抜粋本文 =
------
基本手当の受給要件に関する次の記述のうち、正しいものはどれか。

(A)離職の日以前の2年間に、傷病により引き続き30日以上賃金の支払を受けることができなかった者については、2年間にその日数を加算したものが算定対象期間となるが、その上限は、業務上以外の傷病については3年間、 業務上の傷病については4年間である。(一部改正)

(B)短時間労働被保険者以外の被保険者が離職した場合は、算定対象期間に被保険者期間が通算して6か月以上なければ基本手当を受給できないが、短時間労働被保険者が離職した場合については、被保険者期間が通算して4か月以上あれば基本手当の受給資格が認められる。(参考問題)

(C)短時間労働被保険者以外の被保険者として6か月以上フルタイムで雇用されてきた者が、引き続き同一事業主の下で短時間労働被保険者として3か月雇用された後に離職した場合、被保険者区分の変更があった日の前日に離職したものとみなされ、その日を基準日として基本手当を受給することができる。(参考問題)
------
提供データ =

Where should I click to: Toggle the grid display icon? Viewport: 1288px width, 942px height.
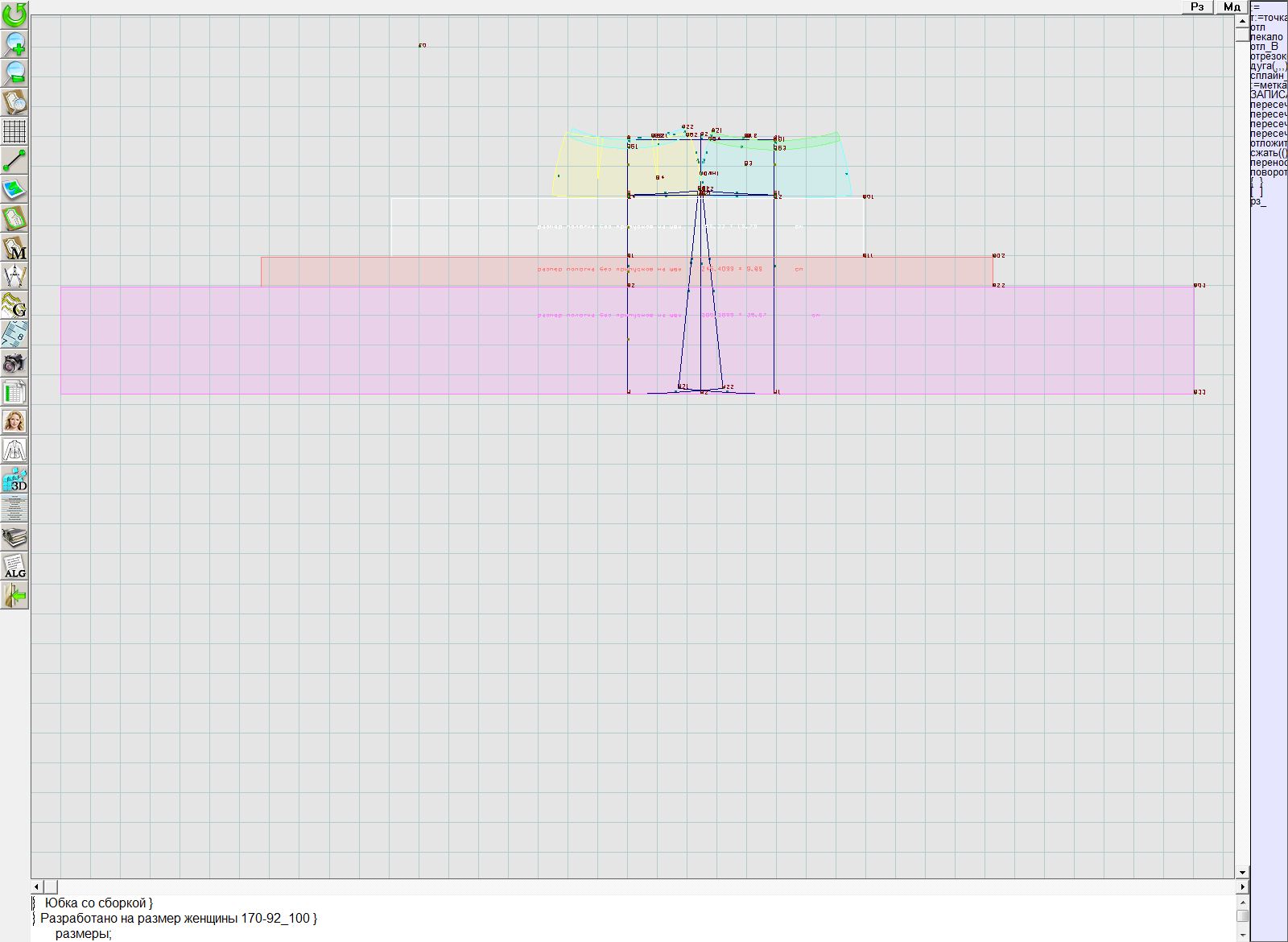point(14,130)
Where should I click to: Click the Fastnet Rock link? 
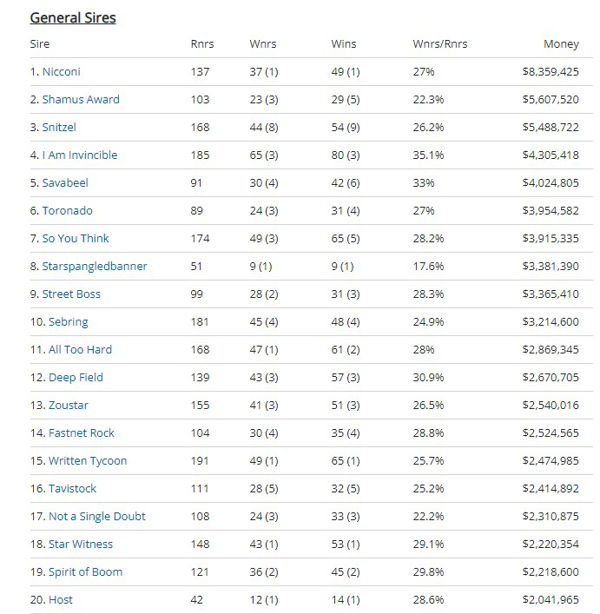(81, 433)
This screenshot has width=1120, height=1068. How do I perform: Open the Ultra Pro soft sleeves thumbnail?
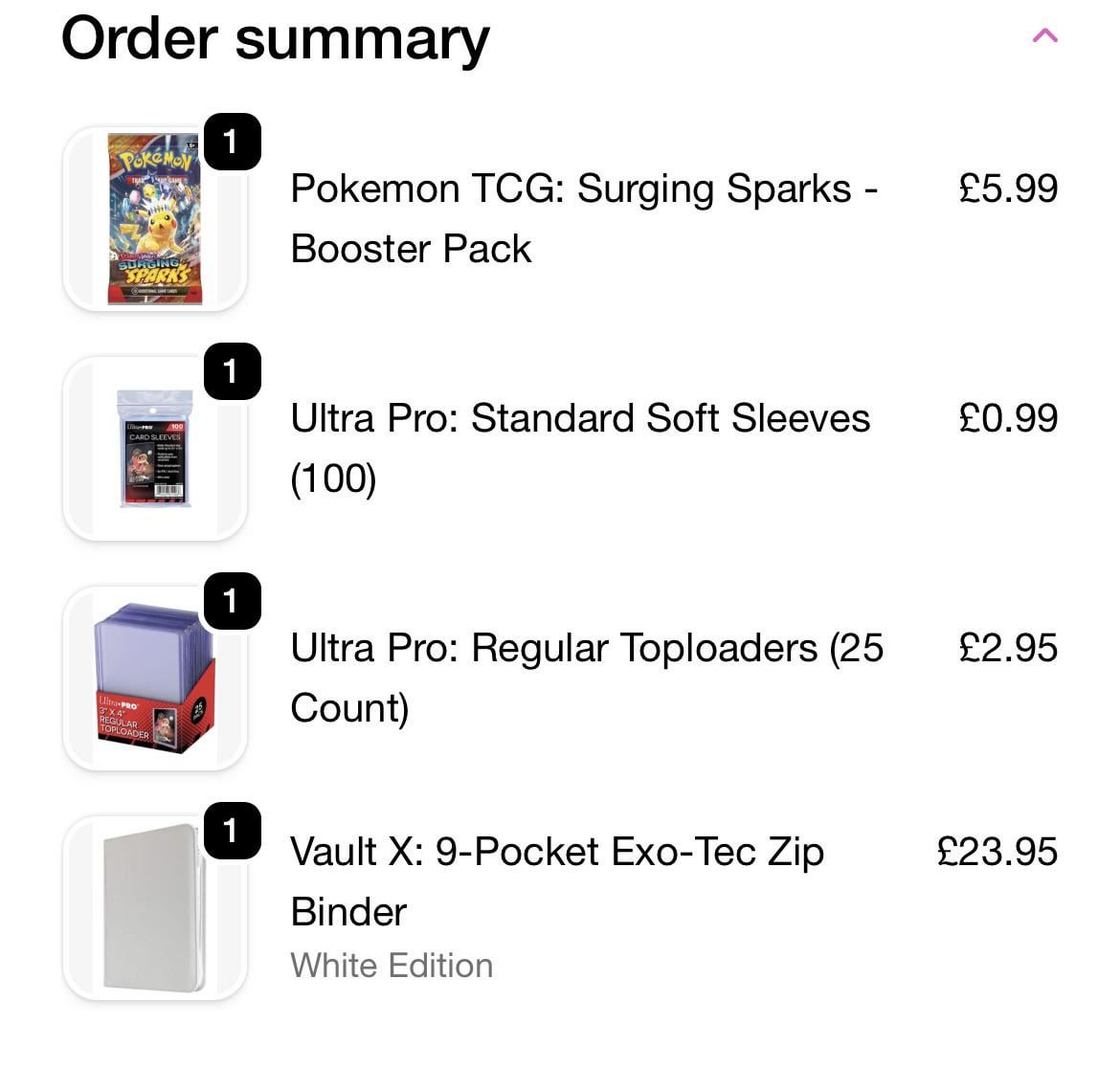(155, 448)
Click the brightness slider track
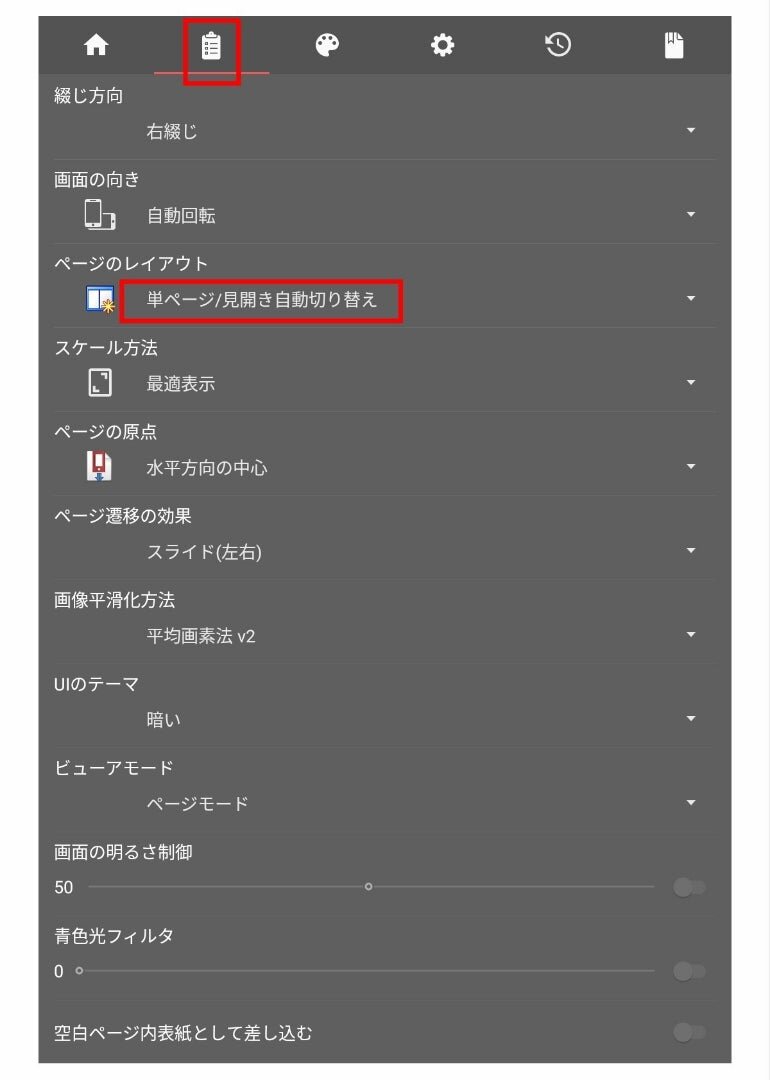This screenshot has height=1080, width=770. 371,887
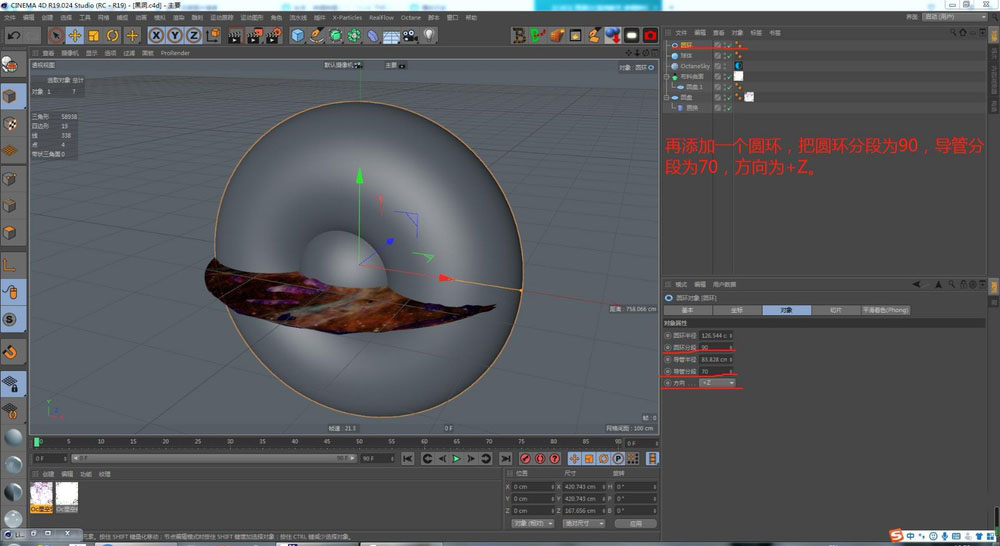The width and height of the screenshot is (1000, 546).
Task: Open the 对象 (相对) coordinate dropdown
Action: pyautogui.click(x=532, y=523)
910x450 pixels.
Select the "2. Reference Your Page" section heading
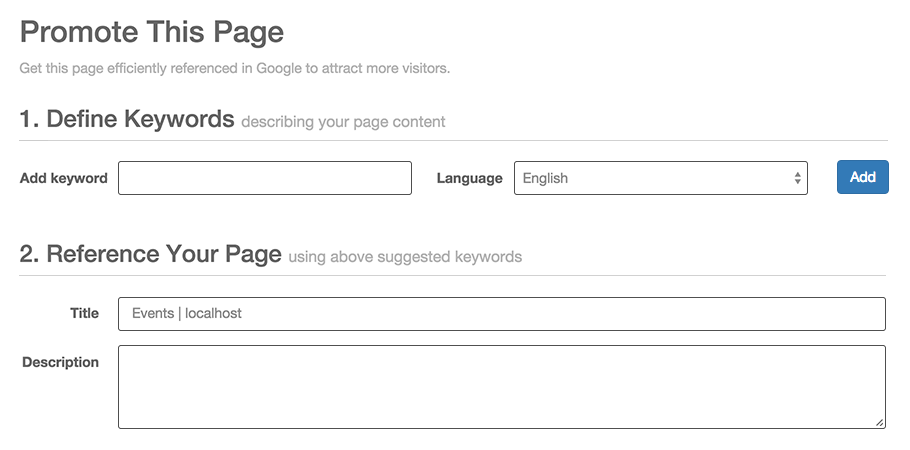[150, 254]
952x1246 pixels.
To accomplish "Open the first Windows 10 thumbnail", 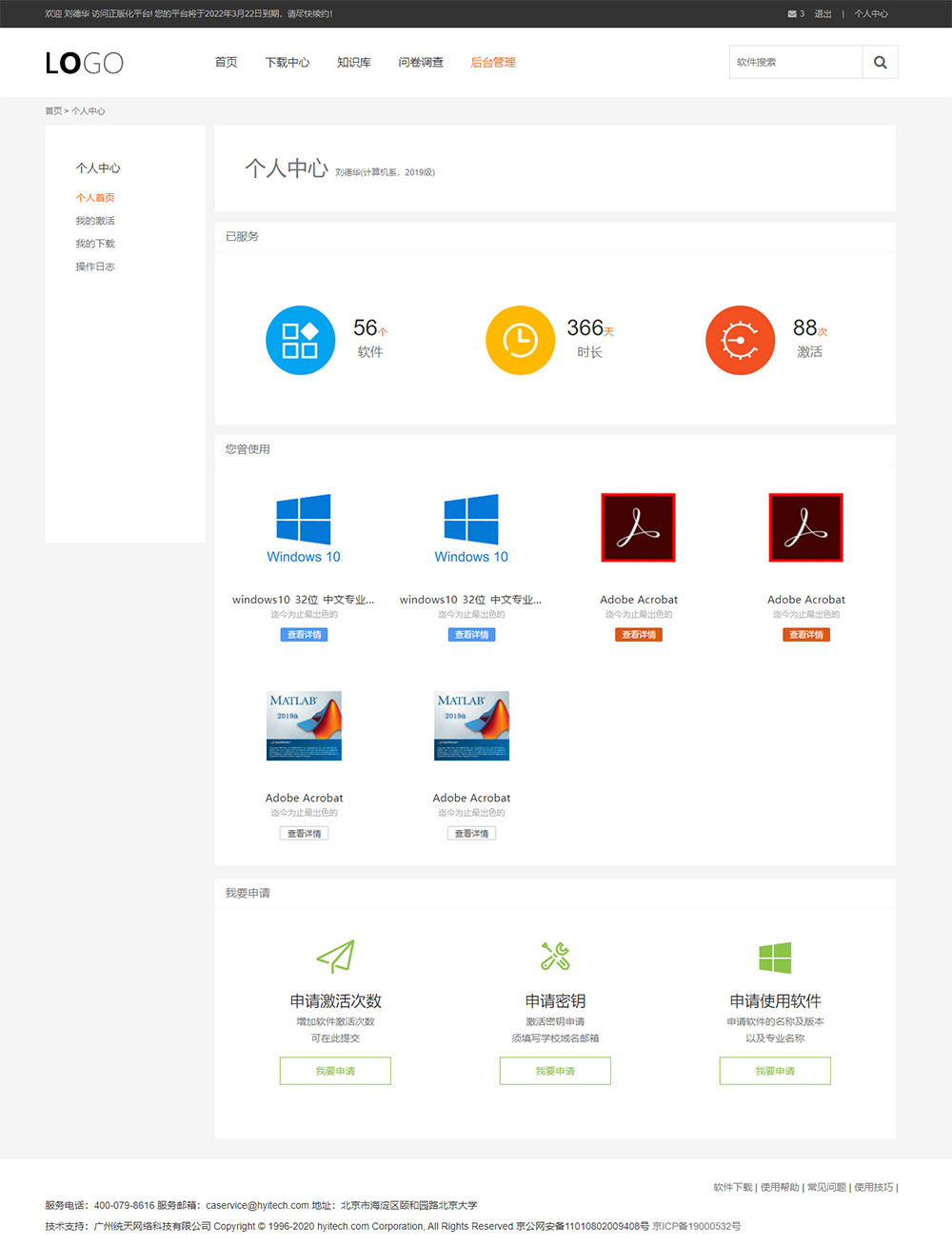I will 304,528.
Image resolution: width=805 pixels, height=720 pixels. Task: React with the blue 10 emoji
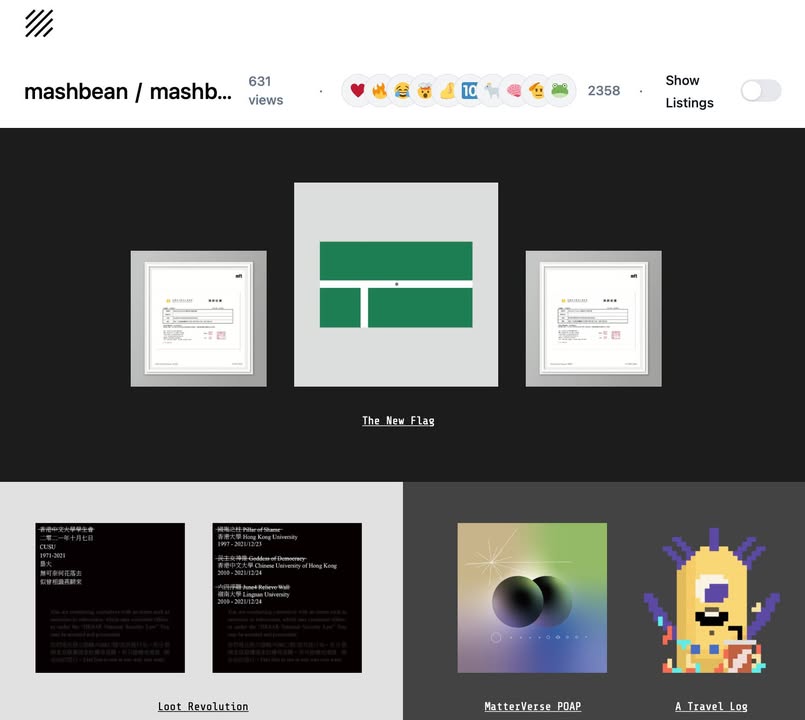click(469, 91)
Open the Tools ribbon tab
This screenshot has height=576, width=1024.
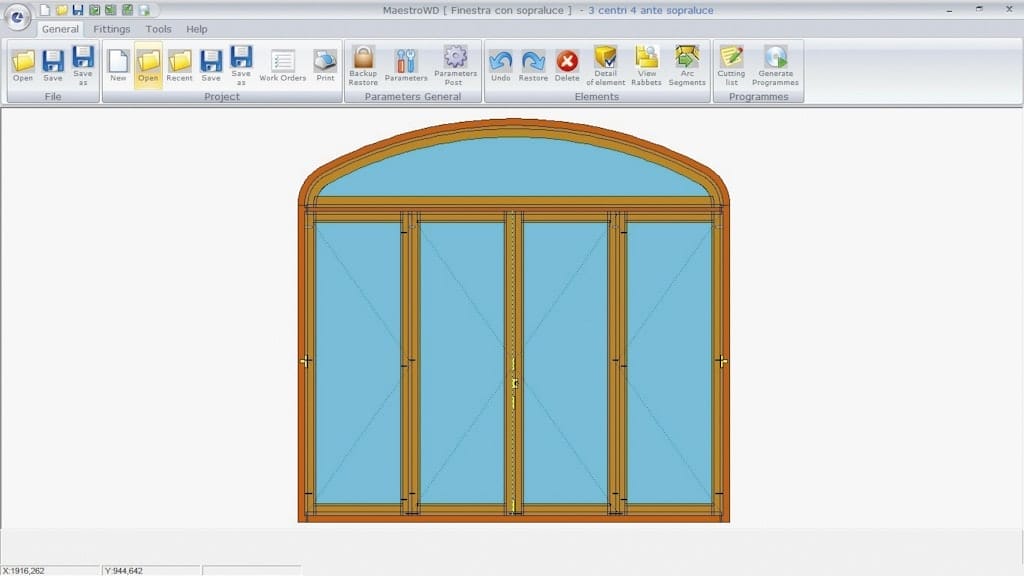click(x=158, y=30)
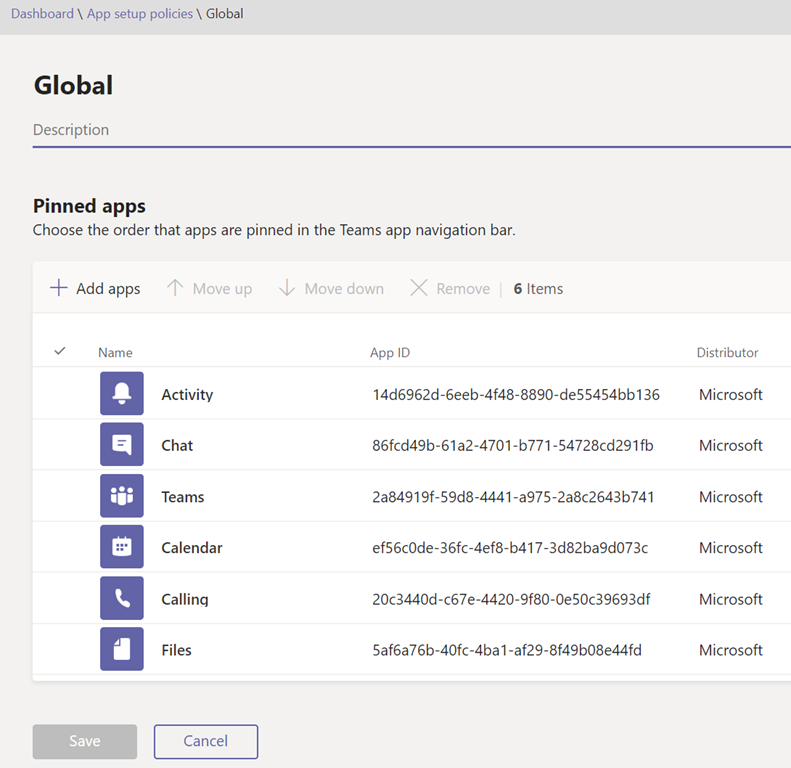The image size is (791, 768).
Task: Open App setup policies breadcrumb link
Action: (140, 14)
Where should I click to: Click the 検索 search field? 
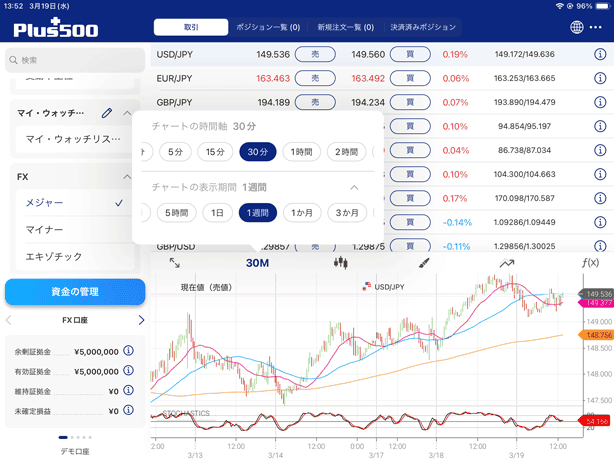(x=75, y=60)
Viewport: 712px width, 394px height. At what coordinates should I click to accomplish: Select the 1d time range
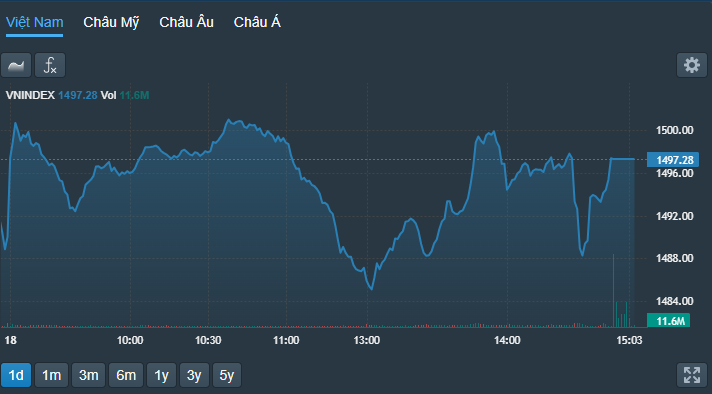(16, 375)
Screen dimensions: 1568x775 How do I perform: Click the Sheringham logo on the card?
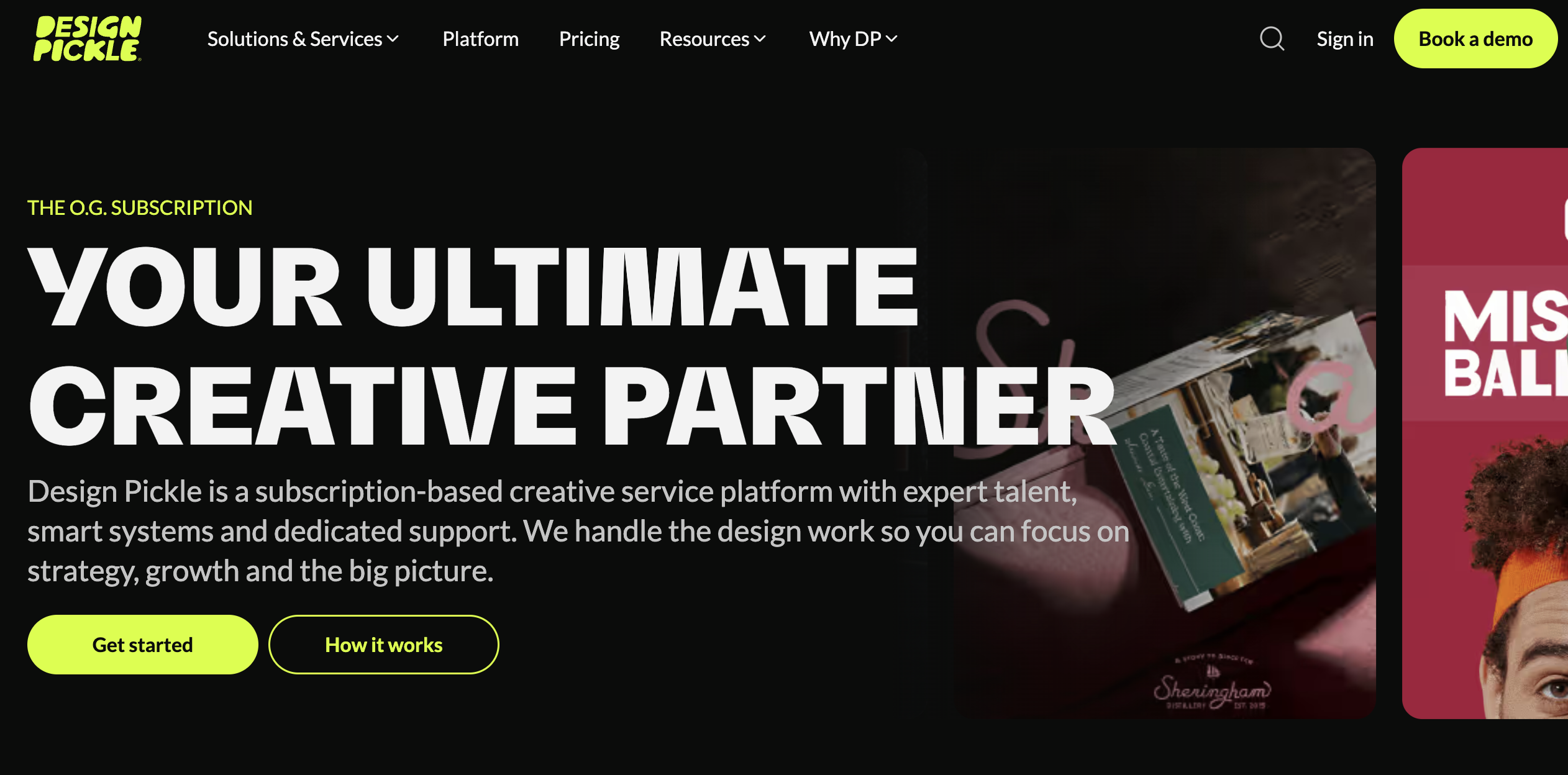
------
課題内容 =
A – 基本手当の問題文の記述(A)は、業務上の傷病の場合の算定対象期間の上限を何年間としているか。
B – 基本手当の問題文の記述(A)に出てくる期間や日数の表現を、重複を除いてすべて挙げよ。
C – 基本手当の問題文を、最後の記述の後から書き継げ。

課題の解答 =
A – 4年間である。

B – 2年間、30日以上、3年間、4年間

C –
(D)離職の日の翌日から起算して1年の期間に、妊娠、出産により30日以上引き続き職業に就くことができない場合、受給資格者の申出に基づいて基本手当の受給期間の延長が認められるが、育児のため30日以上引き続き職業に就くことができない場合には、受給期間の延長は認められない。

(E)基本手当は、受給資格者が受給資格に係る離職後最初に公共職業安定所に求職の申込みをした日以後において、失業している日が7日に満たない間は支給されないが、その間に受給資格者が疾病又は負傷のため職業に就くことができない場合には、その期間が最長で14日まで延長される。



■解説

(A)誤り
法13条1項
離職の日以前の2年間(特定理由離職者及び特定受給資格者については1年間)に、傷病により引き続き30日以上賃金の支払を受けることができなかった者については、その賃金の支払いを受けることができなかった日数を2年(特定理由離職者及び特定受給資格者については1年)に加算した期間(その期間が4年を超えるときは、4年間)が算定対象期間となる。
そして、この算定対象期間は業務上外の傷病であるかどうかに関係なく最長4年である。
よって、「その上限は、業務上以外の傷病については3年間、 業務上の傷病については4年間である」とした問題文は誤りとなる。

(B)誤りであった
法改正により平成19年10月1日より、短時間労働被保険者、短時間労働被保険者以外の被保険者という被保険者区分の規定が廃止されたため参考問題とする。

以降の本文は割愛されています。